四人と一匹がたどり着いたのは、年季の入った中華料理店――《中華一筋》。
先に店へと入ったスミスは、慣れた調子で店主とひと言ふた言交わすと、すぐにクレアの同伴許可を取りつけてくれていた。
外で待っていたクロが振り返ると、そこには、まだ頬をふくらませて怒っているクレアと、頭をぺしぺしと叩かれすっかり疲れ果てたアレクの姿があった。
「クレア、もういいでしょう。アレクも反省してると思いますし」
クロが柔らかく声をかけると、クレアはぴたりと動きを止め、頭から飛び降りてクロの肩に着地した。背筋をしゃんと伸ばし、胸を張る。
「では、聞きますが――アレク、私は?」
その問いに、アレクはすかさず姿勢を正し、真剣な面持ちで答えた。
「誇り高き狼です。副社長」
「よろしい」
満足げに鼻を鳴らすクレア。その尻尾がぶんぶんと揺れているのは、空調から漂ってくる中華料理の香りに反応しているのだろう。

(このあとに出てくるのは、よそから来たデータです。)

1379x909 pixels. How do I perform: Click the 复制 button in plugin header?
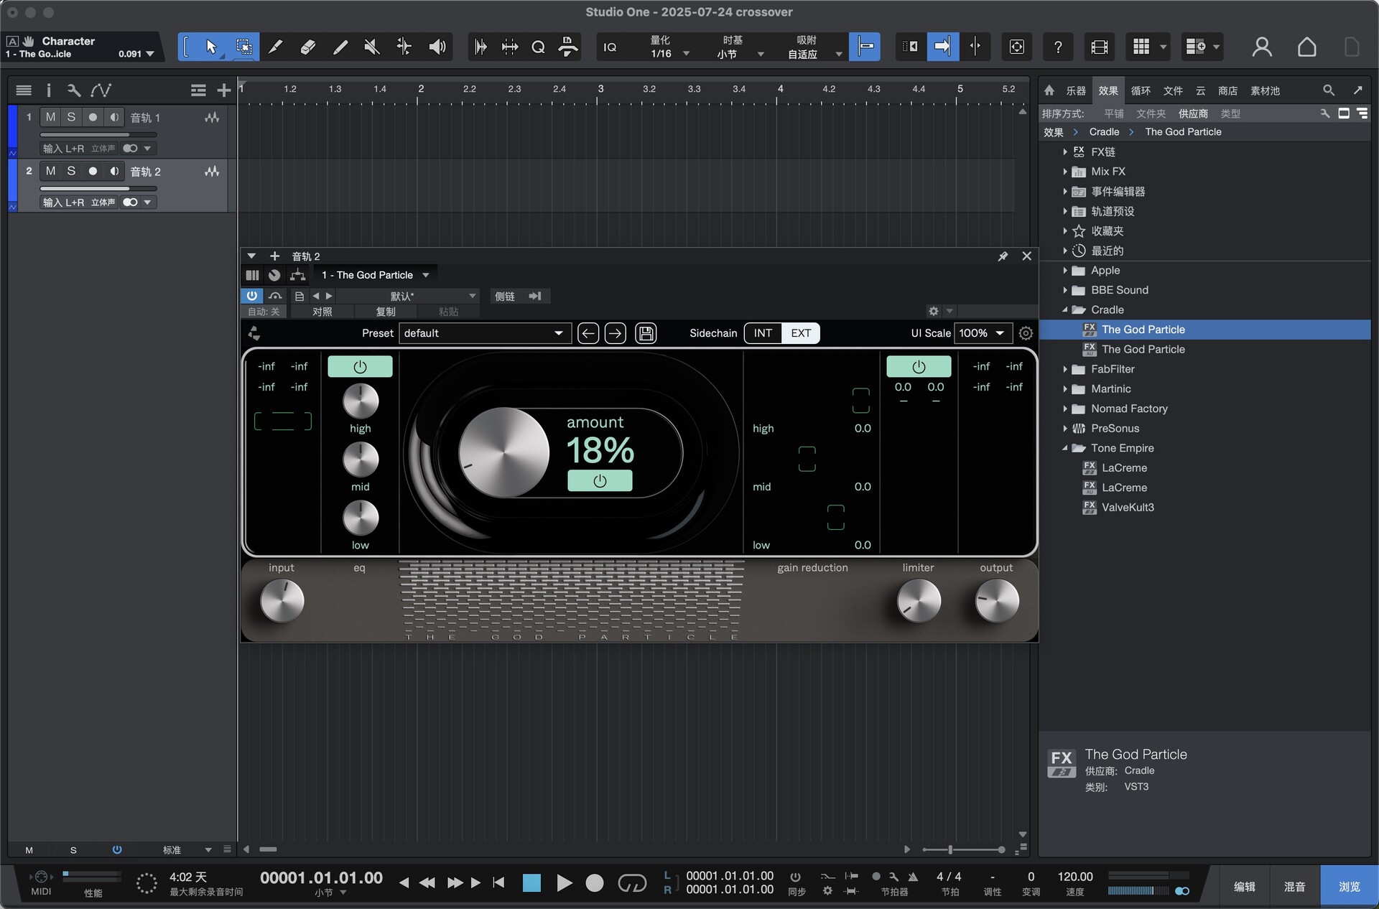coord(386,312)
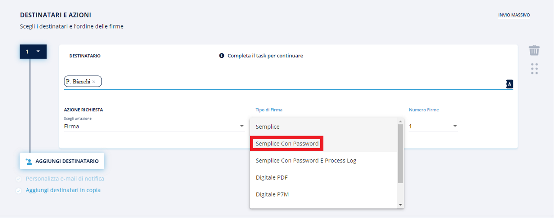Click the info icon beside task message
This screenshot has width=554, height=218.
[222, 56]
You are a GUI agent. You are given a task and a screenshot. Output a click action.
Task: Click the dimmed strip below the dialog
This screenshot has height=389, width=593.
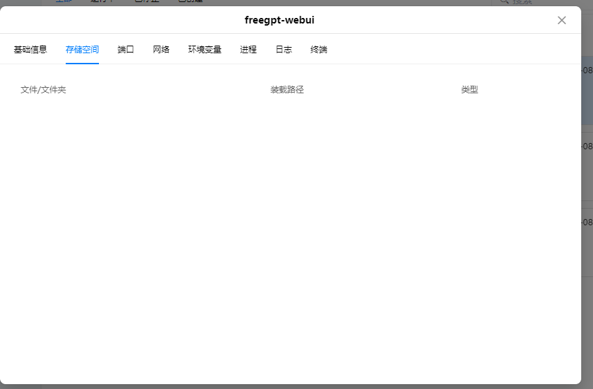point(291,386)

クロがそんなクレアの頭をそっと撫でながら小声で促す。
「そろそろ静かにしましょうね」
クレアはこくんと頷いたものの、尻尾の動きだけは収まる気配がなかった。
そこへスミスが店内から戻ってくる。
「通してもらえることになった。食事も大丈夫だ。ちゃんと礼を言っておけよ」
「ありがとうございます」
クロは素直に頭を下げ、ウェンとアレクが先に店内へと入っていく。クロはクレアと共にその後に続いた。

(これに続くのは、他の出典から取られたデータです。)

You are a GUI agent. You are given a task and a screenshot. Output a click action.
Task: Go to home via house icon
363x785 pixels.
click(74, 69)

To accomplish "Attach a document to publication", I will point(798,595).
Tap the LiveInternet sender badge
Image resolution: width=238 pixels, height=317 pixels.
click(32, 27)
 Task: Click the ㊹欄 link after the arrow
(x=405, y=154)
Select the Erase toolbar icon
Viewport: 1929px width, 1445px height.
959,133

カウンターの向こうでは、店主と店員の女性が迎えてくれた。
「ありがとうございます。クレアは大人しい子ですので、今後ともよろしくお願いします」
そう言って再び頭を下げるクロに、店主は手元で中華鍋を振りながら笑い返す。
「おう、スミスのツレなら歓迎だ。好きなだけ食ってけ!」
その言葉に笑みを返し、クロたちは奥のテーブル席へと向かう。
「スミスさんも、本当にありがとうございます」
席に着いたクロが礼を言い、クレアを隣に座らせると、クレアも小さな声で、
「ありがとうございます」
ときちんと頭を下げた。その様子にスミスはにやりと笑い、サングラスを外して言う。
「気にするな。ここの中華は絶品だ。クレアだけ除け者にするのは、さすがに気が引けるからな」
そう言いながら、おしぼりで手を拭き、ついでに顔までしっかり拭ってしまう。
ウェンがやや呆れたように眉をひそめた。
「もう、それ毎回言ってるけどさ。顔はやめようよ……」
「いや、無理だな。これがここで飯を食うときの儀式ってもんだ」
そう言い切るスミスに、クロはふっと微笑を浮かべる。湯気と共に漂う中華の香りが、転生前の遠い記憶を呼び起こした。

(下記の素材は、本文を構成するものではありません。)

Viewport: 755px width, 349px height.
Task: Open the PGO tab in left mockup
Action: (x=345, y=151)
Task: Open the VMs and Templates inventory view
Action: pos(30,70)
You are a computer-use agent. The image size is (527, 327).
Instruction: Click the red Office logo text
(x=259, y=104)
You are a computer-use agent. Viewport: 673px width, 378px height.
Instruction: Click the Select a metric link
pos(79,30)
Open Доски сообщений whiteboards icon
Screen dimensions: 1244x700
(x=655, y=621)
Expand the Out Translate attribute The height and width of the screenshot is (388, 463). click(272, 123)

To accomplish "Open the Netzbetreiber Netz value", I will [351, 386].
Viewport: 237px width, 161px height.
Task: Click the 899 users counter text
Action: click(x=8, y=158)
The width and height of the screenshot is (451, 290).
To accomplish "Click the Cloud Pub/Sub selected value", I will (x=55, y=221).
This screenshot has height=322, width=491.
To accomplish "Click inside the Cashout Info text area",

(……そういえば、やっていた。おしぼりで顔を拭くのが当たり前のように)
懐かしさが胸をよぎり、思わず小さく頷く。
「……わかりますよ。実は、けっこう気持ちいいんですよね」
「だよなぁ?」
サングラスをかけ直しながら、嬉しそうにうなずくスミス。
「アレクさんは……しないよね?」
ウェンが振ると、アレクは少し間を置いて、静かに答えた。
「……昔はやってました。でも、今はやりません。これは、自分なりのけじめなので」
そう言いながらも、どこか手の動きが名残惜しげなのは、誰も指摘しなかった。